Implikasi Keterbatasan Sistem Penerjemahan
Keterbatasan tersebut berdampak pada meningkatnya risiko kesalahpahaman budaya dalam komunikasi lintas bahasa. Pembaca bahasa Indonesia dapat salah menafsirkan sikap tokoh, maksud penutur, atau pesan utama dalam teks Jepang. Hal ini menunjukkan bahwa penerjemahan berbasis AI saat ini belum mampu menggantikan pemahaman manusia terhadap konteks budaya secara utuh.
Diskusi: Mengapa Pendekatan Saat Ini Belum Memadai
Jika ditinjau lebih jauh, keterbatasan sistem penerjemahan modern bukan semata-mata disebabkan oleh kekurangan teknologi, melainkan oleh paradigma penerjemahan itu sendiri. Sebagian besar sistem AI dikembangkan dengan asumsi bahwa bahasa dapat dipahami secara universal melalui pola kata dan struktur kalimat.

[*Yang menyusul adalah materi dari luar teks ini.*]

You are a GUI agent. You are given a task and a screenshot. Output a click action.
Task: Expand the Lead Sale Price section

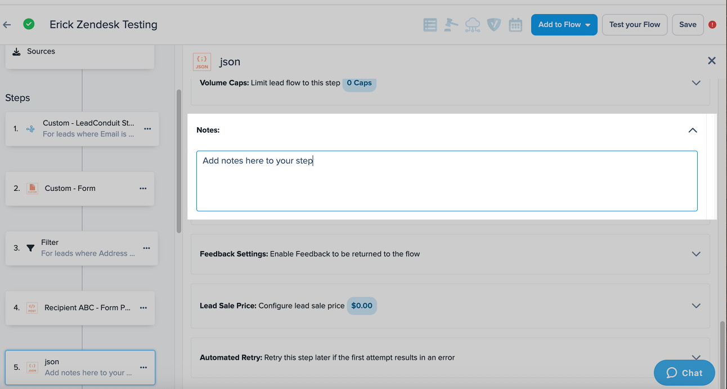(696, 306)
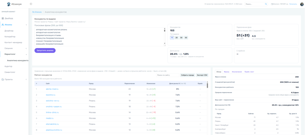Expand the Сеошник submenu
The height and width of the screenshot is (135, 305).
[26, 48]
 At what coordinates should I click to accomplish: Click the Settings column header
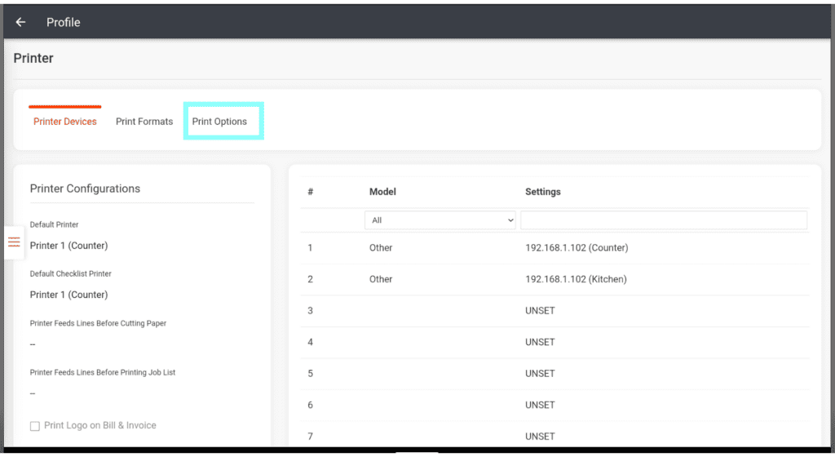point(542,192)
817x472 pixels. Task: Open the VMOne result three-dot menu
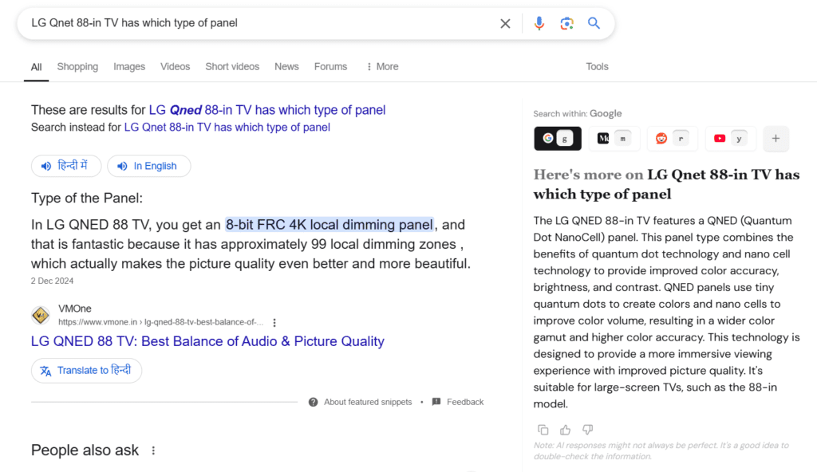coord(274,322)
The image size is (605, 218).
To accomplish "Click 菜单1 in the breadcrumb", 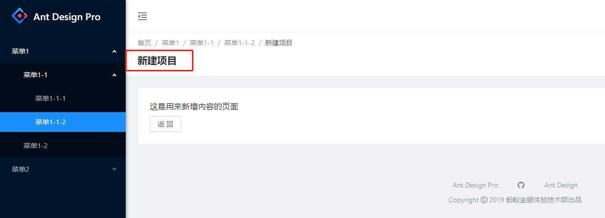I will pyautogui.click(x=170, y=43).
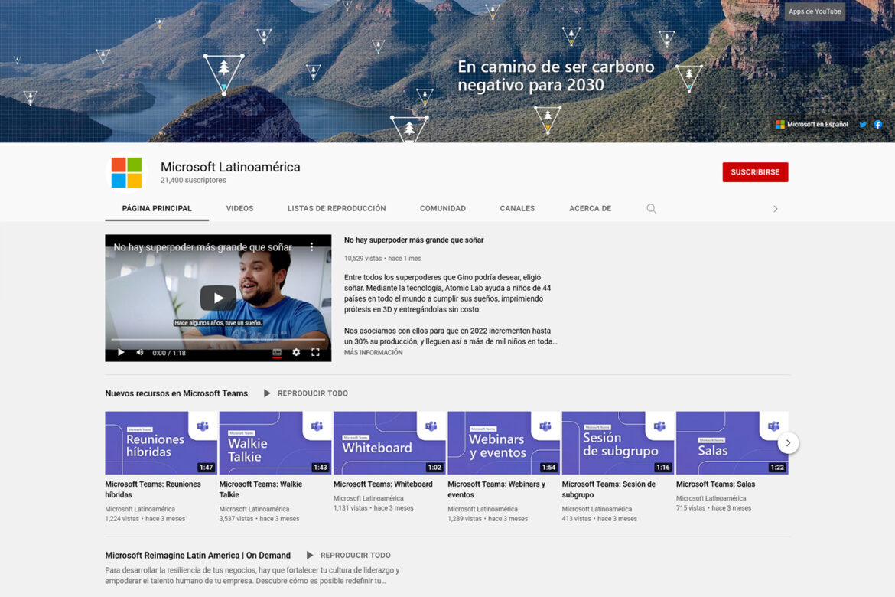Open the LISTAS DE REPRODUCCIÓN tab
The height and width of the screenshot is (597, 895).
337,208
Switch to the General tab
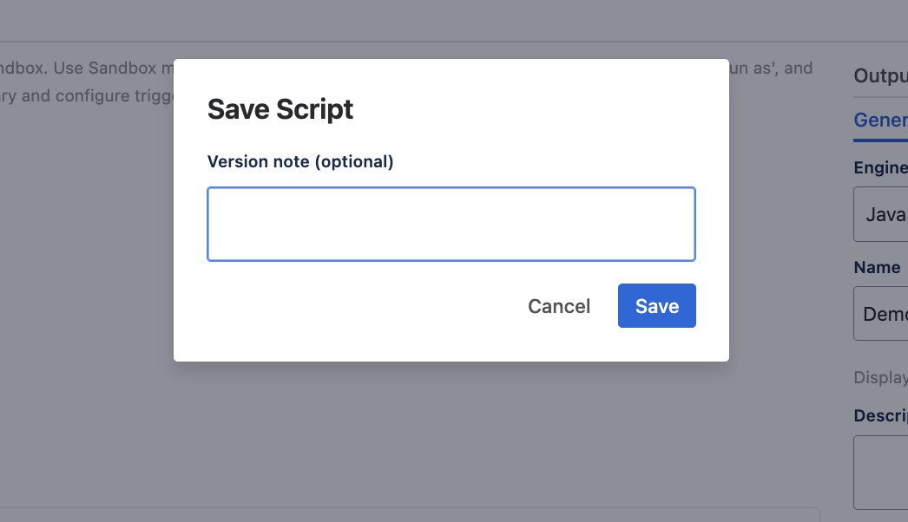The width and height of the screenshot is (908, 522). (880, 120)
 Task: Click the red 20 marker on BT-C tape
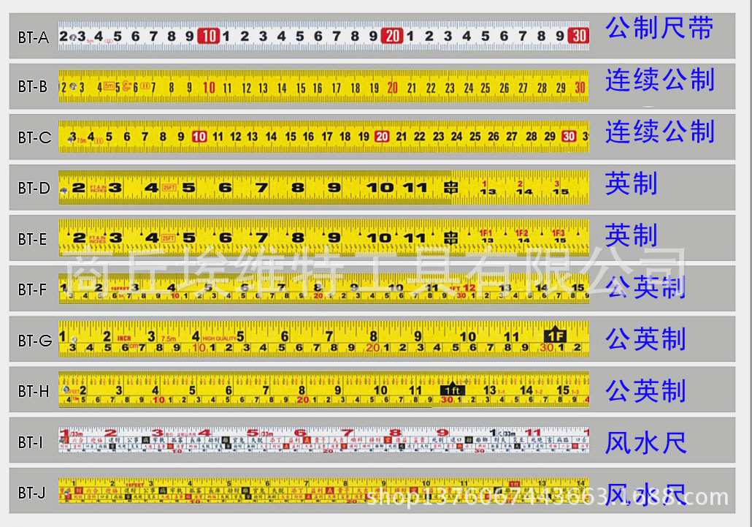point(382,137)
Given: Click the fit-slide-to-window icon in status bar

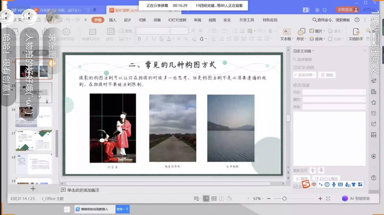Looking at the screenshot, I should pyautogui.click(x=328, y=199).
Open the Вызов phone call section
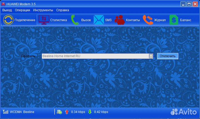Screen dimensions: 200x119 (x=81, y=20)
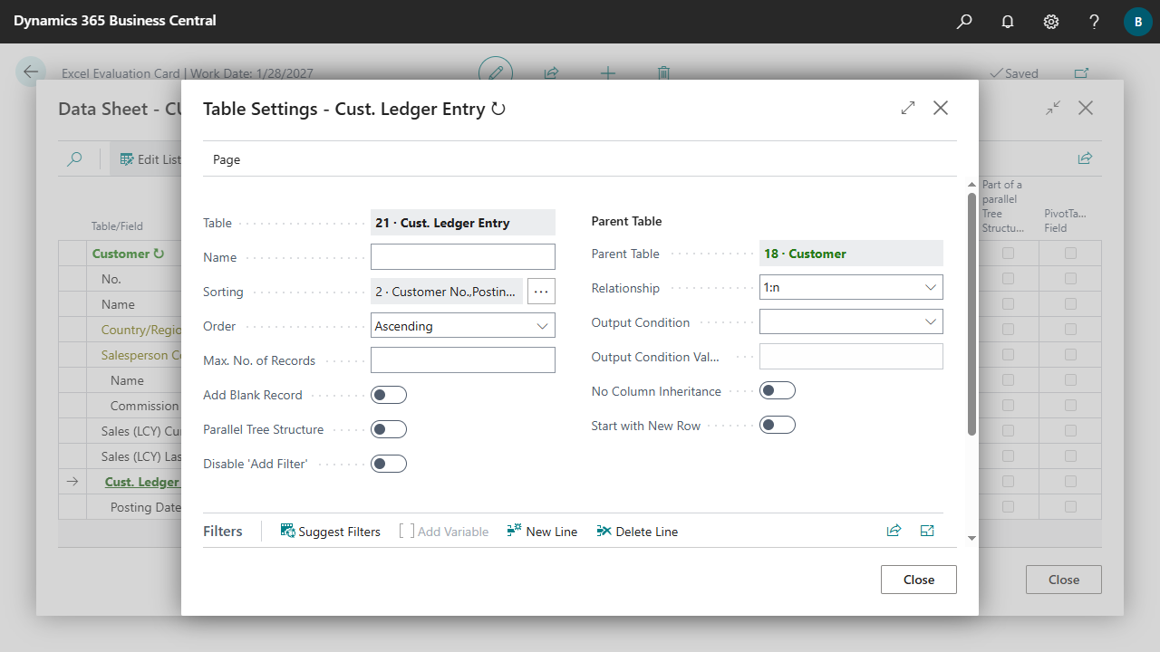Click the share icon in Filters bar
This screenshot has width=1160, height=652.
coord(894,532)
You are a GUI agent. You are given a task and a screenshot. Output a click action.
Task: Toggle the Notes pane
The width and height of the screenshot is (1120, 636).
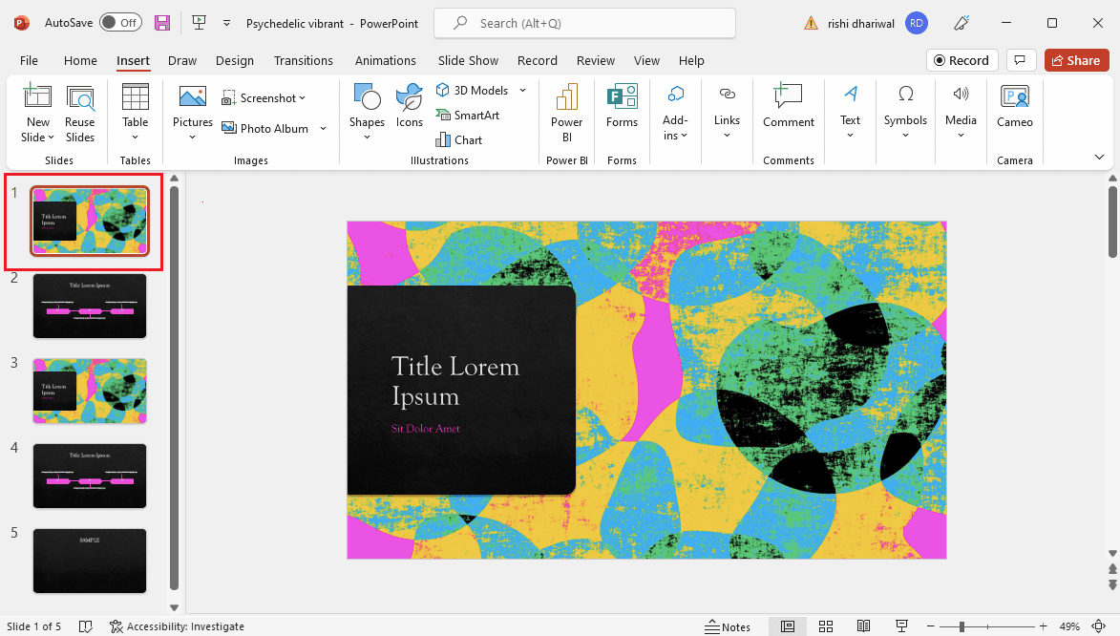coord(728,626)
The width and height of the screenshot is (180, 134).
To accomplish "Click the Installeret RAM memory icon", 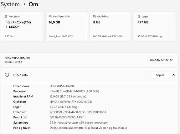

Pendekatan ini cenderung mengabaikan fakta bahwa bahasa merupakan produk budaya dan interaksi sosial.
Dalam konteks bahasa Jepang, makna ujaran sering kali ditentukan oleh apa yang tidak diucapkan secara eksplisit. Penutur mengandalkan konteks situasional, hubungan sosial, serta norma budaya untuk menyampaikan maksudnya. Ketika sistem penerjemahan hanya membaca teks tanpa memahami latar komunikasi, maka hasil terjemahan berisiko menyimpang dari maksud asli penutur.
Permasalahan ini menjadi semakin jelas dalam penerjemahan karya sastra Jepang. Sastra tidak hanya menyampaikan cerita, tetapi juga membangun suasana, emosi, dan karakter melalui dialog yang sering kali bersifat implisit. Ketika AI menerjemahkan dialog secara literal, nuansa konflik batin, ketegangan sosial, dan ironi budaya menjadi hilang. Akibatnya, pembaca bahasa Indonesia tidak memperoleh pengalaman membaca yang setara dengan pembaca asli.
Selain itu, ketergantungan berlebihan pada AI penerjemah juga berpotensi menciptakan kesalahpahaman budaya yang lebih luas. Dalam konteks komunikasi lintas budaya, terjemahan yang tidak akurat secara pragmatik dapat menimbulkan persepsi keliru terhadap sikap, niat, atau kepribadian penutur bahasa Jepang.
Implikasi bagi Pengembangan Sistem Penerjemahan Masa Depan
Keterbatasan yang telah dibahas menunjukkan bahwa pengembangan sistem penerjemahan di masa depan perlu melampaui pendekatan linguistik semata. Sistem AI perlu dirancang untuk memahami bahasa sebagai praktik sosial yang sarat dengan nilai budaya.
Pendekatan berbasis pragmatik dan konteks budaya menjadi semakin relevan, terutama untuk bahasa dengan komunikasi tidak langsung seperti bahasa Jepang. Sistem penerjemahan masa depan diharapkan mampu mempertimbangkan hubungan antarpenutur, situasi komunikasi, serta tujuan ujaran, sehingga terjemahan yang dihasilkan tidak hanya benar secara bahasa, tetapi juga sesuai secara makna dan konteks.
Kesimpulan
Sistem penerjemahan modern telah memberikan kemudahan dalam komunikasi lintas bahasa, namun masih memiliki kelemahan mendasar dalam memahami konteks pragmatik dan budaya. Dalam bahasa Jepang, fenomena honne–tatemae menjadi contoh nyata bagaimana makna tidak selalu tersurat dalam kata-kata.
Ketidakmampuan sistem penerjemahan saat ini untuk membaca makna tersirat menyebabkan hilangnya nuansa, perubahan suasana, dan ketidakkonsistenan karakter dalam terjemahan, khususnya pada teks sastra. Oleh karena itu, diperlukan pendekatan baru dalam pengembangan sistem penerjemahan yang lebih sensitif terhadap konteks budaya dan maksud komunikasi.
Kajian ini menegaskan pentingnya pergeseran paradigma dari penerjemahan berbasis kata menuju penerjemahan berbasis konteks dan pragmatik sebagai arah pengembangan teknologi penerjemahan di masa depan.